Do you look at modern structures and buildings with a sense of awe, keen to understand exactly how they’re built and want to know the ins and outs of everything to do with their creation? If so, then perhaps a degree in architectural design would be right up your alley. Today’s buildings, bridges, viaducts, stadiums and similar are simply a marvel of technology and skill. It takes a talented team to design and carry out the eventual construction of some of the marvels of the modern world. So if this is a subject that gets your creative juices flowing, then you could well find that a career in architectural engineering is exactly what you’ve been looking for.
What are architectural engineering degree courses all about?
The broad scheme of an architectural engineering degree is about learning the underlying process involved in the construction industry. Not only will you learn this, but structural engineering will also play a major part of your education as this goes hand in hand with architectural studies. Because so many different professional groupings go into creating all types of structures, you can expect to learn much about how the different professions work together to reach the same goal. It’s this very understanding that’s led to the enormous advances in architectural strategies that have developed in recent history.
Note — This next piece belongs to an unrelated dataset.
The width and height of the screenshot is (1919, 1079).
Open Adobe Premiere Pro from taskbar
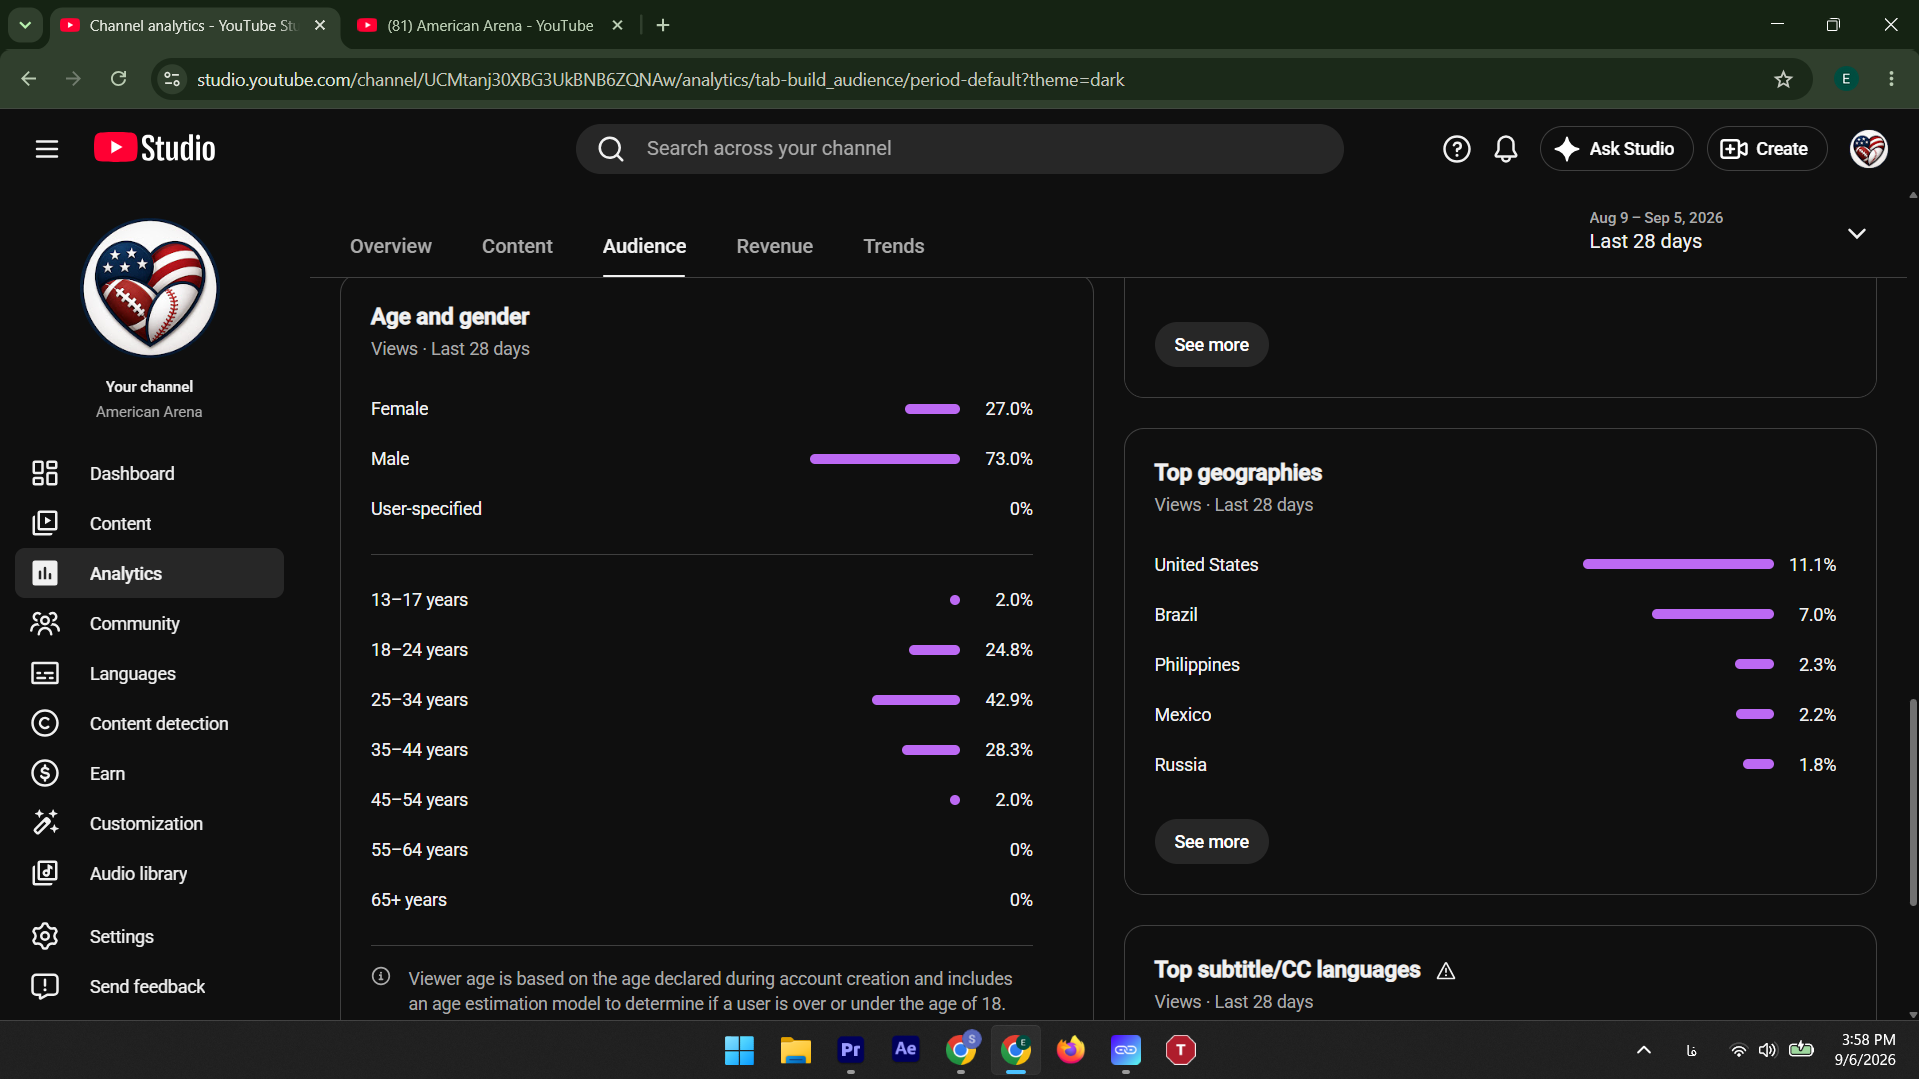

What will I learn on an architectural engineering degree course?
While all architectural schools have their own methods of presenting their syllabus, you can expect to cover the following:
- Mathematics, science and engineering
- Analysis and interpretation of data
- Design and conduction of experiments as related to industry skills
- System, process and component design
- Environmental, political, economic and ethical constraints
- Ethical and professional responsibility
- The use of modern engineering tools, skills and techniques that are accepted as industry standard.
What methods will an architectural engineering degree course use to teach me?
There is, by necessity, a lot of theory based learning when commencing your study. However, this will soon be interspersed with various practical learning as you come to understand the methods by which all your learning links together. In the latter years of your architectural engineering degree you’ll likely spend a great deal of it gaining real life work experience via various different placements. Depending on where you study, these courses might take place in local business settings or could even be abroad.
After gaining my architectural engineering degree, what options are open to me for employment?
Once qualified there are many areas of the industry that you can consider moving into. These include both management and technical positions in either the public or private sector. Depending on what area you’ve specialized in during the latter years of your degree course, you might want to work in project management, construction materials or even building energy and environments, amongst other options.